Brunch season is heartily upon us, and what’s a holiday brunch without a festive drink? Here’s a gorgeously simple sangria that isn’t much more work than a pitcher of mimosas, but much prettier.
I call this a breakfast sangria for two reasons: Number one, it’s a citrus-driven sangria with all the breakfast fruit you can eat. Oranges and grapefruits make for a pretty pitcher on the breakfast table, clear and colorful.
Number two: this is a light drink! Without thick orange juice to weigh it down, and sparkled up with fizzy water, this is a light and refreshing drink to toast the morning, without too much alcohol to buzz you up too early.

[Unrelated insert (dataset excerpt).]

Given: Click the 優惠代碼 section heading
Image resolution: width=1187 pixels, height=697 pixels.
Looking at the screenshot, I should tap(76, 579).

It’s so easy — just mix it up the night before! — and just refreshing enough to see you through a merry Christmas or New Year’s brunch.
Serves 4 to 6
- 1 pink grapefruit
- 1 navel orange
- 2 limes
- 1 cup Cointreau
- 1 750ml bottle Prosecco
- 12 to 24 ounces plain or grapefruit sparkling water
- Slice the citrus fruit into half moons. Mix with the Cointreau in a pitcher that holds at least quarts. Add the Prosecco and cover the pitcher tightly with plastic wrap. Refrigerate overnight.
- When ready to serve, top off the pitcher with sparkling water and serve with lime or orange wedges.